### Task to carry out
Turn the records starting at the line containing "Viewport: 593px width, 228px height." and ending at the end of the records into a two-column CSV with the columns instruction and coordinates. Make one row per record, put each value in a single quoted field with line breaks replaced by spaces, and leave the pictures out.
[Begin Dataset entries]
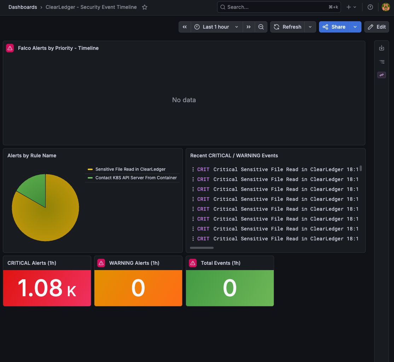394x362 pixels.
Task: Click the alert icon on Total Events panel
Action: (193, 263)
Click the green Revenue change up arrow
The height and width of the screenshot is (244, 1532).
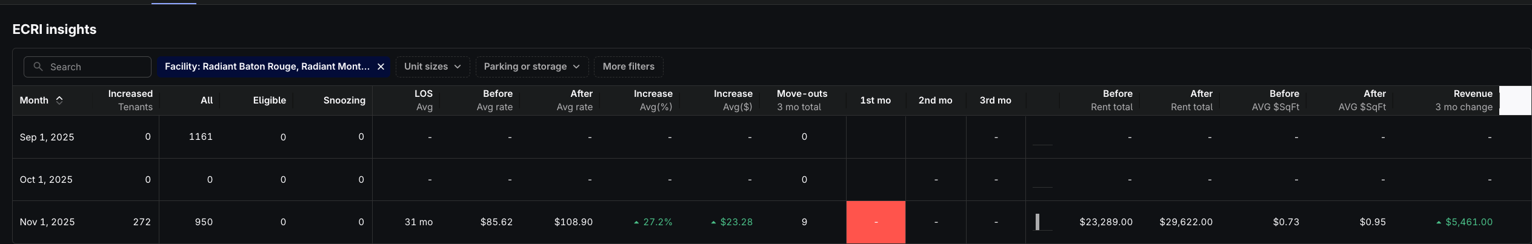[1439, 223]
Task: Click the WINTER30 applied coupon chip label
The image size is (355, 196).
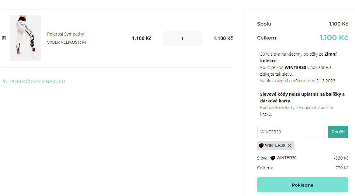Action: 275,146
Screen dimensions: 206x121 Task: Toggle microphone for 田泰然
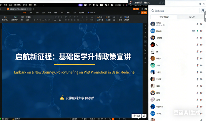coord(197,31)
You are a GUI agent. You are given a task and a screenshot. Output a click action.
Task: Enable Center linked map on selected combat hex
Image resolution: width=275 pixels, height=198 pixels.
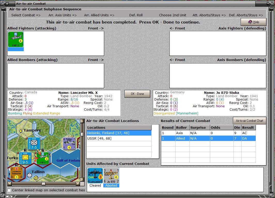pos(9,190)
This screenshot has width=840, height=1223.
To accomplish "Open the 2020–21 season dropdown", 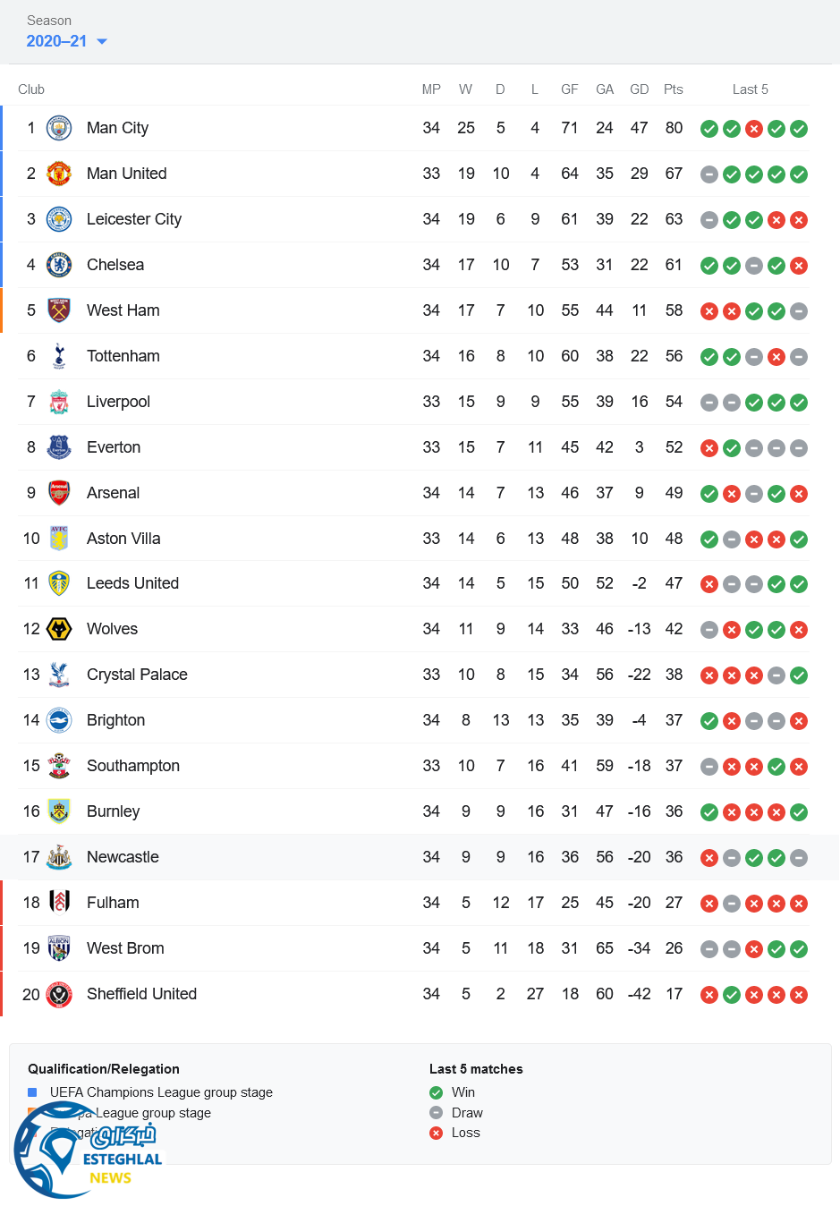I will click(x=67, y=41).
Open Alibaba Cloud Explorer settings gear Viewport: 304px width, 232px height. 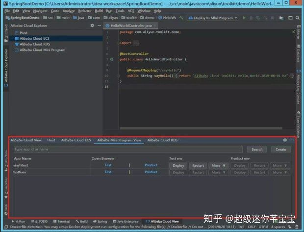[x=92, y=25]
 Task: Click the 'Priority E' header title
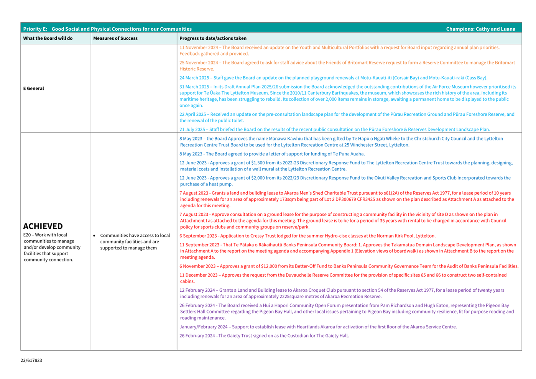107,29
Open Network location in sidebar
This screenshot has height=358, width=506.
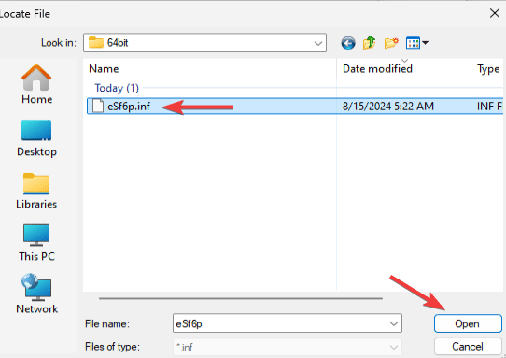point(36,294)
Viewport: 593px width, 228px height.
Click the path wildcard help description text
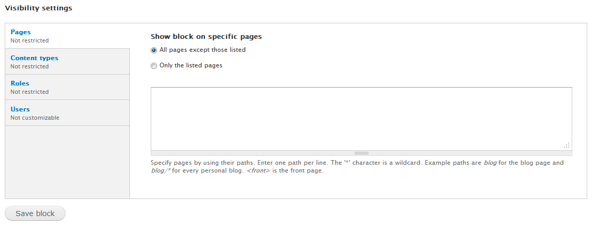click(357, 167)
[End Dataset entries]
### Correct result
instruction,coordinates
"Viewport: 593px width, 228px height. Click the path wildcard help description text","click(357, 167)"